_STATED PROBLEM_
Please edit the listing below, changing every "screenshot" to "screen capture" and leaving everything else as it is.

_INPUT DATA_
------------

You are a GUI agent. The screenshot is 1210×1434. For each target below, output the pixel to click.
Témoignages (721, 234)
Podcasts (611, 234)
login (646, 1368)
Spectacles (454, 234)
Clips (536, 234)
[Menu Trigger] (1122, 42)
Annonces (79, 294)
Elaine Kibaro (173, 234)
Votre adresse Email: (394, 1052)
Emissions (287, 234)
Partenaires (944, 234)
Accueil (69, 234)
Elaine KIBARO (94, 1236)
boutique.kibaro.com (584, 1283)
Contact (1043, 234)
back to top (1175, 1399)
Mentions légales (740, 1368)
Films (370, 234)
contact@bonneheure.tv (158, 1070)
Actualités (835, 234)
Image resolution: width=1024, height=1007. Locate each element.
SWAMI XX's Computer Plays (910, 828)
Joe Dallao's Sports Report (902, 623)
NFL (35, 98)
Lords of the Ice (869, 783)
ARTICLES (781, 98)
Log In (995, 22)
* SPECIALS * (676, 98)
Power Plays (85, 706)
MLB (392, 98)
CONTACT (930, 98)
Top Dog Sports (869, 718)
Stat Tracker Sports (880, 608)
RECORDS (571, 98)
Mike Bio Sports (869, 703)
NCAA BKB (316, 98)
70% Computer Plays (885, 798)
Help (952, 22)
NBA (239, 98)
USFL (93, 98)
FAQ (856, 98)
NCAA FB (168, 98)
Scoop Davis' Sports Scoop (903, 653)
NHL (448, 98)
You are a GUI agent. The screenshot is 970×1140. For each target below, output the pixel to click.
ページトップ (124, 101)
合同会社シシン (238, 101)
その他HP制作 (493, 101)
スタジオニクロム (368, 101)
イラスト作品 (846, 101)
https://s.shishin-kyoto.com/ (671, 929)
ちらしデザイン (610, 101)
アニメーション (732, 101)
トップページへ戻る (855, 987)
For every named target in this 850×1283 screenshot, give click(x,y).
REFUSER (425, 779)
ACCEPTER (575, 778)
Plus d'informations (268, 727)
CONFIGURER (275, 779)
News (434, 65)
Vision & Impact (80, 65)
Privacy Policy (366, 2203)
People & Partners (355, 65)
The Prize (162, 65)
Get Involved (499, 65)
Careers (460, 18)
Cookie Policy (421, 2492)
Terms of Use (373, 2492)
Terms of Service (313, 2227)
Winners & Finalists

------------

_ANSWER IN FULL_
You are a GUI agent. The screen capture is 1210×1434. For each target below, output the pixel to click.
Témoignages (721, 234)
Podcasts (611, 234)
login (646, 1368)
Spectacles (454, 234)
Clips (536, 234)
[Menu Trigger] (1122, 42)
Annonces (79, 294)
Elaine Kibaro (173, 234)
Votre adresse Email: (394, 1052)
Emissions (287, 234)
Partenaires (944, 234)
Accueil (69, 234)
Elaine KIBARO (94, 1236)
boutique.kibaro.com (584, 1283)
Contact (1043, 234)
back to top (1175, 1399)
Mentions légales (740, 1368)
Films (370, 234)
contact@bonneheure.tv (158, 1070)
Actualités (835, 234)
Image resolution: width=1024, height=1007. Locate each element.
SWAMI XX's Computer Plays (910, 828)
Joe Dallao's Sports Report (902, 623)
NFL (35, 98)
Lords of the Ice (869, 783)
ARTICLES (781, 98)
Log In (995, 22)
* SPECIALS * (676, 98)
Power Plays (85, 706)
MLB (392, 98)
CONTACT (930, 98)
Top Dog Sports (869, 718)
Stat Tracker Sports (880, 608)
RECORDS (571, 98)
Mike Bio Sports (869, 703)
NCAA BKB (316, 98)
70% Computer Plays (885, 798)
Help (952, 22)
NBA (239, 98)
USFL (93, 98)
FAQ (856, 98)
NCAA FB (168, 98)
Scoop Davis' Sports Scoop (903, 653)
NHL (448, 98)
You are a GUI agent. The screen capture is 970×1140. For each target below, output the pixel to click.
ページトップ (124, 101)
合同会社シシン (238, 101)
その他HP制作 (493, 101)
スタジオニクロム (368, 101)
イラスト作品 (846, 101)
https://s.shishin-kyoto.com/ (671, 929)
ちらしデザイン (610, 101)
アニメーション (732, 101)
トップページへ戻る (855, 987)
For every named target in this 850×1283 screen capture, give click(x,y).
REFUSER (425, 779)
ACCEPTER (575, 778)
Plus d'informations (268, 727)
CONFIGURER (275, 779)
News (434, 65)
Vision & Impact (80, 65)
Privacy Policy (366, 2203)
People & Partners (355, 65)
The Prize (162, 65)
Get Involved (499, 65)
Careers (460, 18)
Cookie Policy (421, 2492)
Terms of Use (373, 2492)
Terms of Service (313, 2227)
Winners & Finalists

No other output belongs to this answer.